- Supplied text -
>>>

The compiler emits the appropriate EIATTR marker into the output cubin based on which granularity the kernel uses. The CUDA runtime uses this to configure the CTA launch parameters.

The binary enforces exclusivity: a single function cannot mix .cta_group::1 and .cta_group::2 operations. The error message is explicit: "Function '%s' uses single CTA(.cta_group::1) and CTA pair granularity(.cta_group::2) and that is not allowed."

<<<

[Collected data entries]
>>>

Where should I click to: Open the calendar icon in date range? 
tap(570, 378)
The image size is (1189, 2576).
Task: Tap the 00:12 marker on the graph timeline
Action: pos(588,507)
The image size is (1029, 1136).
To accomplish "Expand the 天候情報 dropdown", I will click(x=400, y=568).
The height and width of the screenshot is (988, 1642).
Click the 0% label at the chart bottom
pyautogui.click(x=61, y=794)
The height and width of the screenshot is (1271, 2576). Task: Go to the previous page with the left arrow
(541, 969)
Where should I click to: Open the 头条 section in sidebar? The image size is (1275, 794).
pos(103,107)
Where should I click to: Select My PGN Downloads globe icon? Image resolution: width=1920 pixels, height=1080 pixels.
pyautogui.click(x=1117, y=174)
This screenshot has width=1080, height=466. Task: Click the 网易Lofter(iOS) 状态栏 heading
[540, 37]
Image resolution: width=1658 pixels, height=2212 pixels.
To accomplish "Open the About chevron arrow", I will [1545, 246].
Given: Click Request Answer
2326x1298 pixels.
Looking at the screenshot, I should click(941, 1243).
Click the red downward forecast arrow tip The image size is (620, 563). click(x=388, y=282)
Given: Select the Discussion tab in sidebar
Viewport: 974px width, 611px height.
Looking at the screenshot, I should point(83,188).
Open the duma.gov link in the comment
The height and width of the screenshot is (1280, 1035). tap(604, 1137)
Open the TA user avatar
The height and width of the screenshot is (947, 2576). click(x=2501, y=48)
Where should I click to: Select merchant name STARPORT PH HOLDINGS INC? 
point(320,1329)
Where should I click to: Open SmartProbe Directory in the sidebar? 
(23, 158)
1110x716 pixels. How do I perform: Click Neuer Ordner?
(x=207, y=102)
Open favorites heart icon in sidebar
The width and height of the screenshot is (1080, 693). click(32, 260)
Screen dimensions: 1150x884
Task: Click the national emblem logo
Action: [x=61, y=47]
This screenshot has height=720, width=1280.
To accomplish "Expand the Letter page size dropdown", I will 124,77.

<<<

- Your goal -
Copy the part of the CTA granularity text that starts at the words "The compiler emits" and ends after "CTA launch parameters.", and substitute "binary" for "cubin".

- The result -
The compiler emits the appropriate EIATTR marker into the output binary based on which granularity the kernel uses. The CUDA runtime uses this to configure the CTA launch parameters.